- [What to work on]: Quote the passage of the VLSI routing text below, starting with "The channel routing" and going on through "VLSI design issues.".

- [Study text]:
The number of devices in a chip has increased from about a thousand devices in the early 70's to over tens of million devices now. This has led to a significant increase in the number of interconnections. An efficient routing of these interconnections reduces chip size, and improves the reliability of the chip design. In the light of this routing has received a great deal of attention from researchers.
In the physical design process for very large scale integrated (VLSI) circuits the logical structure of a circuit is transformed into its physical layout. Detailed routing is one of the tasks in this process. A detailed router connects pins of signal nets in a rectangular region in accordance with a set of routing constraints, such as the number of layers, the minimal space between wires, minimum wire width, number of vias, crosstalk and the net length. The results of this detailed routing has a strong influence on the fabrication yield and production costs of the circuit.
The channel routing problem has been found to be NP-complete implying there is no known deterministic algorithm to solve it in polynomial time and several algorithms have been proposed. New approaches are necessary to tackle this problem. Genetic algorithms (GAs) which are a new class of heuristic search methods based on biological evolution in nature have been applied increasingly successfully to find good heuristic solutions to NP-complete optimisation problems including VLSI design issues.

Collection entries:
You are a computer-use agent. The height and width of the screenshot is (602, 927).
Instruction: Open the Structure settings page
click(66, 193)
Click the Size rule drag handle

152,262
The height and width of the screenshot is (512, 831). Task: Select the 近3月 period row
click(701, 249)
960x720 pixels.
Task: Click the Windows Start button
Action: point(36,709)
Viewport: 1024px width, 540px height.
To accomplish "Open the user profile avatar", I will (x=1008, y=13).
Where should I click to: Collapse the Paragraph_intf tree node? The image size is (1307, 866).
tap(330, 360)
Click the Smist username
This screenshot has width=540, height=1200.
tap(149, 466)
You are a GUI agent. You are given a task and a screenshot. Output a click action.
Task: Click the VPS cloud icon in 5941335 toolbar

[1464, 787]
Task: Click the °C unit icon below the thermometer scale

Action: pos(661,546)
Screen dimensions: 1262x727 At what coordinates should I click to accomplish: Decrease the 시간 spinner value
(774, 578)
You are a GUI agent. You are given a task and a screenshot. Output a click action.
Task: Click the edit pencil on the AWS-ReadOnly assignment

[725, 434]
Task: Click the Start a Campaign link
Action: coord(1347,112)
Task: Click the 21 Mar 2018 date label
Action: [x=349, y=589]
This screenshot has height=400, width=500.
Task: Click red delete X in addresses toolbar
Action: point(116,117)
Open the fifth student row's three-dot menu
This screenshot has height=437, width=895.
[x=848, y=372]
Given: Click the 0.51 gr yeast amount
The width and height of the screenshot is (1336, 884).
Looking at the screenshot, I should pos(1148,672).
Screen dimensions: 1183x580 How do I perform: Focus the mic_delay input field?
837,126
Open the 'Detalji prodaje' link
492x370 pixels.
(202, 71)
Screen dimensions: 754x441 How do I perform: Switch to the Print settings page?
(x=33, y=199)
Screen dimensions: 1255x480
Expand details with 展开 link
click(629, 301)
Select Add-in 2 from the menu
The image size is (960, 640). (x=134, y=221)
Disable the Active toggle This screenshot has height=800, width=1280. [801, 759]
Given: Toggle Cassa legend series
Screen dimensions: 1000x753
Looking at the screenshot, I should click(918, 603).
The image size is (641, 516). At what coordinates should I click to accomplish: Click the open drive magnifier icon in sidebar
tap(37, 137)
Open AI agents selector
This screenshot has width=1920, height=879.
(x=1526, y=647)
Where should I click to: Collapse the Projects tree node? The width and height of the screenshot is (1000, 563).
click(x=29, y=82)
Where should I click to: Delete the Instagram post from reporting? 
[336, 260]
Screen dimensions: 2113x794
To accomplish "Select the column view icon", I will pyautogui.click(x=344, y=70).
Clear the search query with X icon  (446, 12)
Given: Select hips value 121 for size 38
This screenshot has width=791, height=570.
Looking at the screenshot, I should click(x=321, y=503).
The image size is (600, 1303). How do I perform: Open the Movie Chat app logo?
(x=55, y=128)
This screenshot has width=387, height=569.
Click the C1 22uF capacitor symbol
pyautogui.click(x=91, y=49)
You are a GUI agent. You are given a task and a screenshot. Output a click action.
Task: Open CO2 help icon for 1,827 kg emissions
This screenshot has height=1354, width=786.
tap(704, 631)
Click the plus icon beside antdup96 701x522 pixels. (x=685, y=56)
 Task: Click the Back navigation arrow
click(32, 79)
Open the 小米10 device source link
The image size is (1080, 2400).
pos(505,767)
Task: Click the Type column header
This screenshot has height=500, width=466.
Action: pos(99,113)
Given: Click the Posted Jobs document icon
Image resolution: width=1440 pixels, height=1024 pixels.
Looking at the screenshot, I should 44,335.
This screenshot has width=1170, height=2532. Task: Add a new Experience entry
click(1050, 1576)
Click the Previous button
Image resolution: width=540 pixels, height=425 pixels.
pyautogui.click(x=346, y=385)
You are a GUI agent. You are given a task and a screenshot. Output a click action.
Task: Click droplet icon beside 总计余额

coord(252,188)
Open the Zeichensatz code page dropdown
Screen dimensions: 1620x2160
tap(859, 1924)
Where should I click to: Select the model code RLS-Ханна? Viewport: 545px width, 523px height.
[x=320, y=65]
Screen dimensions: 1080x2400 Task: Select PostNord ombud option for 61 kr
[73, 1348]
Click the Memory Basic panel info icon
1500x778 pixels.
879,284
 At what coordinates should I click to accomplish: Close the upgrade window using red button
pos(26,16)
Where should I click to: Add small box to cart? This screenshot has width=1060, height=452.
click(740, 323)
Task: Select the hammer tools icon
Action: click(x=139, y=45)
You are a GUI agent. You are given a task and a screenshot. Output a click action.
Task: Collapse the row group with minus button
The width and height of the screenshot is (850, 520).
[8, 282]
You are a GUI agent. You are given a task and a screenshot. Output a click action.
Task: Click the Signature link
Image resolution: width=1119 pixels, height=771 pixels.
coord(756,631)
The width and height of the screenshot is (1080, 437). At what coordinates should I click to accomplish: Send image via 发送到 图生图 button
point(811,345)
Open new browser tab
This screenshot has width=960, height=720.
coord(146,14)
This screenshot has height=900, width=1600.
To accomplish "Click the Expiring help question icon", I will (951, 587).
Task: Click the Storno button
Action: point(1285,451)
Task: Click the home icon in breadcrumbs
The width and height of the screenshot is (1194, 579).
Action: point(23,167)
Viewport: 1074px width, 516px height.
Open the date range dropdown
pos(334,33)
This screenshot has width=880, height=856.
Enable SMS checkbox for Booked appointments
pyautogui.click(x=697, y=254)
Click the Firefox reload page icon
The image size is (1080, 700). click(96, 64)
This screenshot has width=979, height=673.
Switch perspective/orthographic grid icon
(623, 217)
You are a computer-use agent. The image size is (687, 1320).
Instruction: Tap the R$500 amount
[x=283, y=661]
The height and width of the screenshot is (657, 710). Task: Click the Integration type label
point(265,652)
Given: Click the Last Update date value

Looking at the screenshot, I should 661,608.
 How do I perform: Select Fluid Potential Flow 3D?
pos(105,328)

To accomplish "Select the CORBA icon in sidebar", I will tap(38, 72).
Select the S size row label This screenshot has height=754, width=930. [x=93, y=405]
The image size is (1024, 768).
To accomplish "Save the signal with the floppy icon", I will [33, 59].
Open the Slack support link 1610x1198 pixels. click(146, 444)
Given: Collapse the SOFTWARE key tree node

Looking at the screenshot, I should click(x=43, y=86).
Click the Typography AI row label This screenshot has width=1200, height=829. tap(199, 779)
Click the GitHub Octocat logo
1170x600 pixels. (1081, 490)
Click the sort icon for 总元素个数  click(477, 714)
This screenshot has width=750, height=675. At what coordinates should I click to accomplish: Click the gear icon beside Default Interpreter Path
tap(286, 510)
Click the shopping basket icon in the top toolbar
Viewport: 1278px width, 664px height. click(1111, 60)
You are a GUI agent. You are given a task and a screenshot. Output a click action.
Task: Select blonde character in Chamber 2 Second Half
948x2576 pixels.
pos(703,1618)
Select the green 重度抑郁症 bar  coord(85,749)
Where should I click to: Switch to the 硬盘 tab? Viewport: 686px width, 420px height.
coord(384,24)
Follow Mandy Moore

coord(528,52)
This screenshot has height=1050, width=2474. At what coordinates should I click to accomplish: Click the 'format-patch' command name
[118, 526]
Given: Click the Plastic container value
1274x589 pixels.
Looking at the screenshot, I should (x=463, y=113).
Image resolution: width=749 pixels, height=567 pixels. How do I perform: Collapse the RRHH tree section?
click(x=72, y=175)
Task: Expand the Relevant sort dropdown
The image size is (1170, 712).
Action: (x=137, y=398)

- [Answer box]:
The channel routing problem has been found to be NP-complete implying there is no known deterministic algorithm to solve it in polynomial time and several algorithms have been proposed. New approaches are necessary to tackle this problem. Genetic algorithms (GAs) which are a new class of heuristic search methods based on biological evolution in nature have been applied increasingly successfully to find good heuristic solutions to NP-complete optimisation problems including VLSI design issues.